Your goal
Retype each of the following items word for word, with no changes.

Items stored from a collection:
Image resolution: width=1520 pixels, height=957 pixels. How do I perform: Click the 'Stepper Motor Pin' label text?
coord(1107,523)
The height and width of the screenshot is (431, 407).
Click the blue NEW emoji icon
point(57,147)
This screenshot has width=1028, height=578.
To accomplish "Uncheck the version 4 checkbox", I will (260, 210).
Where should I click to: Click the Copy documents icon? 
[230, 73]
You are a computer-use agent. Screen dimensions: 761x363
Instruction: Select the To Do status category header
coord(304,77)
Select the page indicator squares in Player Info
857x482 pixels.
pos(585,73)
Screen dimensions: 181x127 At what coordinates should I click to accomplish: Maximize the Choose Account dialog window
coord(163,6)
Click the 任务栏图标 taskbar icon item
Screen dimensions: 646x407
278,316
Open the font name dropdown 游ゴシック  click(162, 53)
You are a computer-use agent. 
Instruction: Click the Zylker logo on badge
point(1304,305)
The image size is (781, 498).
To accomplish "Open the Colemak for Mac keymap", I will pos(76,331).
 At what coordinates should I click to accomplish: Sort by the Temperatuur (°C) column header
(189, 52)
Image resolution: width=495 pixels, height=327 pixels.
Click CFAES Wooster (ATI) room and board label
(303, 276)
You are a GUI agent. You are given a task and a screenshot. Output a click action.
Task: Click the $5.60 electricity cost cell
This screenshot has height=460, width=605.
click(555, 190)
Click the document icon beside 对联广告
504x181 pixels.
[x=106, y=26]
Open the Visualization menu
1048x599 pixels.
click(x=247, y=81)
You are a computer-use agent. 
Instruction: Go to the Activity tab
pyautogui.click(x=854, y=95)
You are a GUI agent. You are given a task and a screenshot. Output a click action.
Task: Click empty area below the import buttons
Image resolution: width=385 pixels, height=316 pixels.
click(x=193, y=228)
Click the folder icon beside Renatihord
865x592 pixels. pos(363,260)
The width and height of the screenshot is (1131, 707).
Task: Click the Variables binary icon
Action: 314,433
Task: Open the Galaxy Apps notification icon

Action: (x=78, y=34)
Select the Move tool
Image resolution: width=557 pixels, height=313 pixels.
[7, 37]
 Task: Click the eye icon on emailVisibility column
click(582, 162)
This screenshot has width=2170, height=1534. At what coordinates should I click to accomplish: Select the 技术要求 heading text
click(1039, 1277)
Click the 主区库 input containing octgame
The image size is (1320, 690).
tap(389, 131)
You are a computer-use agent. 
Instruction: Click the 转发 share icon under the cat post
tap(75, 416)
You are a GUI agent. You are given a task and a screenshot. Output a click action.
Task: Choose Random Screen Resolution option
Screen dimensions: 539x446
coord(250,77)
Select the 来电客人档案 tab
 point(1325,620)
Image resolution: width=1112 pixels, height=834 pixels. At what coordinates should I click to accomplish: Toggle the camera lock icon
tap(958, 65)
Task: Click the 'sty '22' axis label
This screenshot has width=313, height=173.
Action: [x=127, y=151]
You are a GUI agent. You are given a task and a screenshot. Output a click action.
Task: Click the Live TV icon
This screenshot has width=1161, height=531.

Solution
Image resolution: width=1520 pixels, height=957 pixels. How do I perform: Click the 'Stepper Motor Pin' label text?
coord(1107,523)
The height and width of the screenshot is (431, 407).
Click the blue NEW emoji icon
point(57,147)
This screenshot has width=1028, height=578.
To accomplish "Uncheck the version 4 checkbox", I will (260, 210).
Where should I click to: Click the Copy documents icon? 
[230, 73]
You are a computer-use agent. Screen dimensions: 761x363
Instruction: Select the To Do status category header
coord(304,77)
Select the page indicator squares in Player Info
857x482 pixels.
pos(585,73)
Screen dimensions: 181x127 At what coordinates should I click to accomplish: Maximize the Choose Account dialog window
coord(163,6)
Click the 任务栏图标 taskbar icon item
Screen dimensions: 646x407
278,316
Open the font name dropdown 游ゴシック  click(162, 53)
You are a computer-use agent. 
Instruction: Click the Zylker logo on badge
point(1304,305)
The image size is (781, 498).
To accomplish "Open the Colemak for Mac keymap", I will pos(76,331).
 At what coordinates should I click to accomplish: Sort by the Temperatuur (°C) column header
(189, 52)
Image resolution: width=495 pixels, height=327 pixels.
Click CFAES Wooster (ATI) room and board label
(303, 276)
You are a GUI agent. You are given a task and a screenshot. Output a click action.
Task: Click the $5.60 electricity cost cell
This screenshot has height=460, width=605.
click(555, 190)
Click the document icon beside 对联广告
504x181 pixels.
[x=106, y=26]
Open the Visualization menu
1048x599 pixels.
click(x=247, y=81)
You are a computer-use agent. 
Instruction: Go to the Activity tab
pyautogui.click(x=854, y=95)
You are a GUI agent. You are given a task and a screenshot. Output a click action.
Task: Click empty area below the import buttons
Image resolution: width=385 pixels, height=316 pixels.
click(x=193, y=228)
Click the folder icon beside Renatihord
865x592 pixels. pos(363,260)
The width and height of the screenshot is (1131, 707).
Task: Click the Variables binary icon
Action: 314,433
Task: Open the Galaxy Apps notification icon

Action: (x=78, y=34)
Select the Move tool
Image resolution: width=557 pixels, height=313 pixels.
[7, 37]
 Task: Click the eye icon on emailVisibility column
click(582, 162)
This screenshot has width=2170, height=1534. At what coordinates should I click to accomplish: Select the 技术要求 heading text
click(1039, 1277)
Click the 主区库 input containing octgame
The image size is (1320, 690).
tap(389, 131)
You are a computer-use agent. 
Instruction: Click the 转发 share icon under the cat post
tap(75, 416)
You are a GUI agent. You are given a task and a screenshot. Output a click action.
Task: Choose Random Screen Resolution option
Screen dimensions: 539x446
coord(250,77)
Select the 来电客人档案 tab
 point(1325,620)
Image resolution: width=1112 pixels, height=834 pixels. At what coordinates should I click to accomplish: Toggle the camera lock icon
tap(958, 65)
Task: Click the 'sty '22' axis label
This screenshot has width=313, height=173.
Action: [x=127, y=151]
You are a GUI agent. You are given a task and a screenshot. Output a click action.
Task: Click the Live TV icon
This screenshot has width=1161, height=531.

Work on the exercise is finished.